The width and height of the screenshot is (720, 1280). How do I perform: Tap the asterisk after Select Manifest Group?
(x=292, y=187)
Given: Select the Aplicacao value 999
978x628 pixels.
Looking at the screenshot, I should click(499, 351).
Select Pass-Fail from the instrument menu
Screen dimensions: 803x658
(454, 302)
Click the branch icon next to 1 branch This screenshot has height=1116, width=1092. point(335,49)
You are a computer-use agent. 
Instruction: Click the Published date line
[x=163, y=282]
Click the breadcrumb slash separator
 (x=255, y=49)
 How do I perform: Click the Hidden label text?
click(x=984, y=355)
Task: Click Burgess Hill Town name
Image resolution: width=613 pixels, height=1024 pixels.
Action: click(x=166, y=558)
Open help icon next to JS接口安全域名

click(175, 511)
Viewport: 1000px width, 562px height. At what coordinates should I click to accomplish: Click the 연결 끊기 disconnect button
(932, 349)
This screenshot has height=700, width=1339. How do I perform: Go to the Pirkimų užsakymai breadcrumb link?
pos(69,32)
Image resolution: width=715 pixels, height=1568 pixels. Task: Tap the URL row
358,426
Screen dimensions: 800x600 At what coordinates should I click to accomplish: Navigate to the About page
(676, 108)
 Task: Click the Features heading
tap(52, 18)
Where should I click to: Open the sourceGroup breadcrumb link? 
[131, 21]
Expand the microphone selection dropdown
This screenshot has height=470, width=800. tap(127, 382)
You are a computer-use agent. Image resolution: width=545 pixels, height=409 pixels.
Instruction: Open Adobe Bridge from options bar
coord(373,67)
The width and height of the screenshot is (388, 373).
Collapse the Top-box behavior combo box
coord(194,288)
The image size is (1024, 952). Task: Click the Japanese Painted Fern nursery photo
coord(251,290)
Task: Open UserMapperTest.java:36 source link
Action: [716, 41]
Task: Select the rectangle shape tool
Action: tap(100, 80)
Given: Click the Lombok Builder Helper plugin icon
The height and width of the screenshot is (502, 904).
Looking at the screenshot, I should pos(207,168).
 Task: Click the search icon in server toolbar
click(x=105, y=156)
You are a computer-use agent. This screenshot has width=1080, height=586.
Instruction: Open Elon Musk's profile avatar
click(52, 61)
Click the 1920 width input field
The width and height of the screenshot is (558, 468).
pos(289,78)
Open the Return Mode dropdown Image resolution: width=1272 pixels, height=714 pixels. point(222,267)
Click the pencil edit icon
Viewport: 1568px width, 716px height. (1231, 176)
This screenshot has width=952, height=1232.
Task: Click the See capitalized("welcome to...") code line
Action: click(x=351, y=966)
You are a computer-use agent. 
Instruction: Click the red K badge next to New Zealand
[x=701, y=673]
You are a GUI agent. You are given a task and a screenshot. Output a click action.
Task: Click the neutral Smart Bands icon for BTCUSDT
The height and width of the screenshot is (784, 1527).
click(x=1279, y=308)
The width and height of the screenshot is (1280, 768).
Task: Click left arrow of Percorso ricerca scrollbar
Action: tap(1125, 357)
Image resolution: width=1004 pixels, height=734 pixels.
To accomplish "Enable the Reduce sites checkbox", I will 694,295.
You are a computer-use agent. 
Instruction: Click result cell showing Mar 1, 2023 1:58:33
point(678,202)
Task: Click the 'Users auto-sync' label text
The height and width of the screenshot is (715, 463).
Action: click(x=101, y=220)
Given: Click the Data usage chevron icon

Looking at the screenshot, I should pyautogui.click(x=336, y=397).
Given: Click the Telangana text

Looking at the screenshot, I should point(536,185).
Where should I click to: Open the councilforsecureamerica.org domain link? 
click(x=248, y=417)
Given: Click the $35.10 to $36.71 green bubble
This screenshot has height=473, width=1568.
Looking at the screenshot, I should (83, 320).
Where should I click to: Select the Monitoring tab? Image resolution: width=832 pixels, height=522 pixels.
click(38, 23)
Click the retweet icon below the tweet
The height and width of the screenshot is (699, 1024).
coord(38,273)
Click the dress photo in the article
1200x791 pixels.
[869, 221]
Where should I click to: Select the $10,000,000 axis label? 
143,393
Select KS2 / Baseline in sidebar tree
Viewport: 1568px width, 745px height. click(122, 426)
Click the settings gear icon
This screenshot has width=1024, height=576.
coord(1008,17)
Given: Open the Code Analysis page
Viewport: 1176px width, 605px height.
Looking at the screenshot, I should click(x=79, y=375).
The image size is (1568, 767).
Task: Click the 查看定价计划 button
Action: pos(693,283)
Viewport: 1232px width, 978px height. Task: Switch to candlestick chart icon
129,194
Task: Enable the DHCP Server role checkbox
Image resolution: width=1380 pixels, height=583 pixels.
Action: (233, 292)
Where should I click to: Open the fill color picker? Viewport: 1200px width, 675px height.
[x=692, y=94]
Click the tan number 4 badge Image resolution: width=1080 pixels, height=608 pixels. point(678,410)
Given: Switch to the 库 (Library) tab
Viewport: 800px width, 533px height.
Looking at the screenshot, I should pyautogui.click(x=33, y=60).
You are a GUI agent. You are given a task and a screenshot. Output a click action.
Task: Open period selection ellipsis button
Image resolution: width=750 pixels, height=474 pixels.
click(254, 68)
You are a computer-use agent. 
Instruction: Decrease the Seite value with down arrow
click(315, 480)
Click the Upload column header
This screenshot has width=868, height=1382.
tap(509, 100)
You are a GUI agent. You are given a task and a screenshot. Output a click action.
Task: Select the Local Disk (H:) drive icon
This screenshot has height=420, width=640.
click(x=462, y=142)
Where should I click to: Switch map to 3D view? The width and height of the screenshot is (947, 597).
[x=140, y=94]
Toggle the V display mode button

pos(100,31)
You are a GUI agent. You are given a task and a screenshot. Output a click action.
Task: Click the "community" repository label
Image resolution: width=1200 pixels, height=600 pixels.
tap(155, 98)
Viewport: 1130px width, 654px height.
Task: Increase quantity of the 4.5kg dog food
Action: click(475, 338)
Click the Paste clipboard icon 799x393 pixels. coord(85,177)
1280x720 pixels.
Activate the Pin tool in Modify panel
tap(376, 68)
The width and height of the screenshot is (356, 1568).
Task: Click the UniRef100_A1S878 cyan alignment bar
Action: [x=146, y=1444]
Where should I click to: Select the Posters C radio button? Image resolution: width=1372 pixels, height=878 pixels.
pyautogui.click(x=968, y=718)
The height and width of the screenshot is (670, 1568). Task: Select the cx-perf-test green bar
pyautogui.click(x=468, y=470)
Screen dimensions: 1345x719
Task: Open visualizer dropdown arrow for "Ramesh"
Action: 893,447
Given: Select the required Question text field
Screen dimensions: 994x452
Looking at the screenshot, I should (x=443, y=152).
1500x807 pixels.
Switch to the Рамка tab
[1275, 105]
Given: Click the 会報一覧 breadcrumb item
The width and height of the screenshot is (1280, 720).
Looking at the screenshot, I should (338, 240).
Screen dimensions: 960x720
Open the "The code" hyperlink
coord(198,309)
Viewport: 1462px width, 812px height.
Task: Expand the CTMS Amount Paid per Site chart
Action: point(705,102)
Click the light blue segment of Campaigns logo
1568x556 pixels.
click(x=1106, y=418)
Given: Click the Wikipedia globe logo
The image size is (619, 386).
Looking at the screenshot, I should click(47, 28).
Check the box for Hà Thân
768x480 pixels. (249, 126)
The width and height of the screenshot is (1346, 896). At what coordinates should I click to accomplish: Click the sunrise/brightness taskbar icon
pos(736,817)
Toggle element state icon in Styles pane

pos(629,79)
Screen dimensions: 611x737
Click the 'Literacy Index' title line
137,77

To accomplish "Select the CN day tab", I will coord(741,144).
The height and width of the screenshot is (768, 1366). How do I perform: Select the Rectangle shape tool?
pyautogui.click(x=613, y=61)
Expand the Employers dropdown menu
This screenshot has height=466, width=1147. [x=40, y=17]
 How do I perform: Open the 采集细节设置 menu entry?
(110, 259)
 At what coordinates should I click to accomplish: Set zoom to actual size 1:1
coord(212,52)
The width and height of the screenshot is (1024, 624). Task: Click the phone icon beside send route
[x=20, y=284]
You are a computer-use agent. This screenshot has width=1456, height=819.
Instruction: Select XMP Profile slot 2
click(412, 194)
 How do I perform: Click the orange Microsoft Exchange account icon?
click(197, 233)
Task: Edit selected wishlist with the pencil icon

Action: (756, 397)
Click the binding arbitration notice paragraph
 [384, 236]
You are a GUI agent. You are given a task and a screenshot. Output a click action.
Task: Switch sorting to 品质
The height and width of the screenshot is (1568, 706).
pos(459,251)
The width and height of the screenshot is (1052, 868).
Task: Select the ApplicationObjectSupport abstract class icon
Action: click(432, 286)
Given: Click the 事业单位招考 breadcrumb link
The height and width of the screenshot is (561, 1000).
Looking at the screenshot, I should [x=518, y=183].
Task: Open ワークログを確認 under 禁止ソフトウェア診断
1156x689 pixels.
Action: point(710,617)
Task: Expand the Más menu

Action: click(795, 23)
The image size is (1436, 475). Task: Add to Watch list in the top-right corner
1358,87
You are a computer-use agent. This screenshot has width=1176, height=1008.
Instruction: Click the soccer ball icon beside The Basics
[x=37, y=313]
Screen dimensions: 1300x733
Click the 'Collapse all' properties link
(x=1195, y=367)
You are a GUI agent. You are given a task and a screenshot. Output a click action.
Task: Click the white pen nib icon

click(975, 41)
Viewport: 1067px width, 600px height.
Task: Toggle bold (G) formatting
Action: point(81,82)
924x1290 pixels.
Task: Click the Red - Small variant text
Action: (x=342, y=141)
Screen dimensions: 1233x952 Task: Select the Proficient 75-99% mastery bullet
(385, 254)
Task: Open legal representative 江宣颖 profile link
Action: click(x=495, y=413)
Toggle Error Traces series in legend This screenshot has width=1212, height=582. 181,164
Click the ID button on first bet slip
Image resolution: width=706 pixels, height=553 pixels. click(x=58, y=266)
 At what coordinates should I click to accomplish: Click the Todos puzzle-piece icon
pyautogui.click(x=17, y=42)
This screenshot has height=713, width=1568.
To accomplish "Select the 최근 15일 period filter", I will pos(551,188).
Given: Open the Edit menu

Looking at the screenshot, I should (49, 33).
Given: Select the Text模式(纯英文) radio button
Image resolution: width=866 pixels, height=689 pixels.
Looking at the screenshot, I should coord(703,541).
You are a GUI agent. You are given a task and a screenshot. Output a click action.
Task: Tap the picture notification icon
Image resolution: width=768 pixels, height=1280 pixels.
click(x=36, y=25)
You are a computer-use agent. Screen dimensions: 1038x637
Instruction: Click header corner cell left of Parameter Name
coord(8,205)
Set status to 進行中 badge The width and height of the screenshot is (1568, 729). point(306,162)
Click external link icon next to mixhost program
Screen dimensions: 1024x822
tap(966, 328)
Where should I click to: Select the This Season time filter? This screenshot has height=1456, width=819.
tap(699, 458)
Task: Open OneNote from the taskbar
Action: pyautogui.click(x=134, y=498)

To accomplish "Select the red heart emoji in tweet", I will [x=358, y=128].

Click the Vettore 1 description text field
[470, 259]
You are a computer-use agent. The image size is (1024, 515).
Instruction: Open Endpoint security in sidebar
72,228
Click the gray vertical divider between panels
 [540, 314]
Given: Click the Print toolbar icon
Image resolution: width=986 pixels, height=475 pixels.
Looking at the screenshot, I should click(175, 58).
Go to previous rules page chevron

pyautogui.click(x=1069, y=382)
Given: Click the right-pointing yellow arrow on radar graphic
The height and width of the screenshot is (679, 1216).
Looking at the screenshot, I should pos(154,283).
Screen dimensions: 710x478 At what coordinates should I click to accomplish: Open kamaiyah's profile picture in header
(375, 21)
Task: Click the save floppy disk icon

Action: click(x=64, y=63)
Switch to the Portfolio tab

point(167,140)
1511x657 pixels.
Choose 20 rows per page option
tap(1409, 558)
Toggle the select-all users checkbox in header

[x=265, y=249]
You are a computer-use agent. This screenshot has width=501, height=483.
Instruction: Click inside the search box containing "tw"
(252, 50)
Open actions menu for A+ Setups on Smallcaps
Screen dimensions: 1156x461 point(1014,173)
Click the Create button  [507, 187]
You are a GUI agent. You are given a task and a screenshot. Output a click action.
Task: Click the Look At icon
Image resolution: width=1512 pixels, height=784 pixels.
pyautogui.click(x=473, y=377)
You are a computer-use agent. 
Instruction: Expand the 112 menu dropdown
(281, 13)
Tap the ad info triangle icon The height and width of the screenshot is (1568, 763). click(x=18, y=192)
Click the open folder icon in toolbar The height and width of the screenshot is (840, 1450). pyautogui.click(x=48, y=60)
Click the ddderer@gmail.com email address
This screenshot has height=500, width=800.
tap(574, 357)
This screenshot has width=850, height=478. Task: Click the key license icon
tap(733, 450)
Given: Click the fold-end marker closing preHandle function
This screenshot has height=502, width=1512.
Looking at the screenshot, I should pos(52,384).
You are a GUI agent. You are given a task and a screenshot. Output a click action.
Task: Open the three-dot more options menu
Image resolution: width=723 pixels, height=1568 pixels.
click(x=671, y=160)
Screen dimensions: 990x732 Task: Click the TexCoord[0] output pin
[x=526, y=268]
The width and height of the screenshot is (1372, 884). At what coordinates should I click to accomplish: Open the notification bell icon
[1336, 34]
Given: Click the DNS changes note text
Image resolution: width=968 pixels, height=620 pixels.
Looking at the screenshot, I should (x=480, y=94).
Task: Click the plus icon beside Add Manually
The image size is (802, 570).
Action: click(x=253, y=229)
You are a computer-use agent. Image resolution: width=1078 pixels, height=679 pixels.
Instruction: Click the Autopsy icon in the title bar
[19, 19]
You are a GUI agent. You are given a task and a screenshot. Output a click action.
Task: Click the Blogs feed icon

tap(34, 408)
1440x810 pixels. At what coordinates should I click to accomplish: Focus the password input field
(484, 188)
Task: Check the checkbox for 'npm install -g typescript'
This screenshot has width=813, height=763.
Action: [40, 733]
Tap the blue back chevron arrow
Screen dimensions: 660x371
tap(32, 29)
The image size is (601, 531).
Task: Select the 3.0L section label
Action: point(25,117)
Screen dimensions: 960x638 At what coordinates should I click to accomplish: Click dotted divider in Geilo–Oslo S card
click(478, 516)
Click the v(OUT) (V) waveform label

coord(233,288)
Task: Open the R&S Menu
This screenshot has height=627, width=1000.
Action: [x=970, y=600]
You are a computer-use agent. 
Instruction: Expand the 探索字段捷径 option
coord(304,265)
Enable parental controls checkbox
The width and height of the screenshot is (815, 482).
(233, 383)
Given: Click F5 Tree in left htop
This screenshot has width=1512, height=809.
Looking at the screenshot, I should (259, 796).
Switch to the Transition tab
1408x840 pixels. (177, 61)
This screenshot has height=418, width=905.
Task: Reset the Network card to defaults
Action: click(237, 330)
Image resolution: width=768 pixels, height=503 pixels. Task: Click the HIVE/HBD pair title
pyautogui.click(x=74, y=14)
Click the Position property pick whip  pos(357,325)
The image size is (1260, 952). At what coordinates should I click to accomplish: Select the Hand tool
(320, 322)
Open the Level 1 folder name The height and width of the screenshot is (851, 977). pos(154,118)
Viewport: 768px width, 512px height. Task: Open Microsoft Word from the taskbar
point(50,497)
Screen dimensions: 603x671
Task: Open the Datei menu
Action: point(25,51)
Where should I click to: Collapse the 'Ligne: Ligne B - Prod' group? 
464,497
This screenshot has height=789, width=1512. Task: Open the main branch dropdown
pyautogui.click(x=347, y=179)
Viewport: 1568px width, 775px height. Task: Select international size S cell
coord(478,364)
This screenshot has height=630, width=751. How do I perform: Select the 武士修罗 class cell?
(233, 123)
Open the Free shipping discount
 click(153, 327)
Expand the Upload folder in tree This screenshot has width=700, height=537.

**EXERCISE DETAILS:**
Copy exactly the stretch of data above from the line with "1280x720 pixels." through the line with "1500x807 pixels.", and omit all other lines.

**RESULT FOR THIS EXERCISE:**
1280x720 pixels.
Activate the Pin tool in Modify panel
tap(376, 68)
The width and height of the screenshot is (356, 1568).
Task: Click the UniRef100_A1S878 cyan alignment bar
Action: [x=146, y=1444]
Where should I click to: Select the Posters C radio button? Image resolution: width=1372 pixels, height=878 pixels.
pyautogui.click(x=968, y=718)
The height and width of the screenshot is (670, 1568). Task: Select the cx-perf-test green bar
pyautogui.click(x=468, y=470)
Screen dimensions: 1345x719
Task: Open visualizer dropdown arrow for "Ramesh"
Action: 893,447
Given: Select the required Question text field
Screen dimensions: 994x452
Looking at the screenshot, I should (x=443, y=152).
1500x807 pixels.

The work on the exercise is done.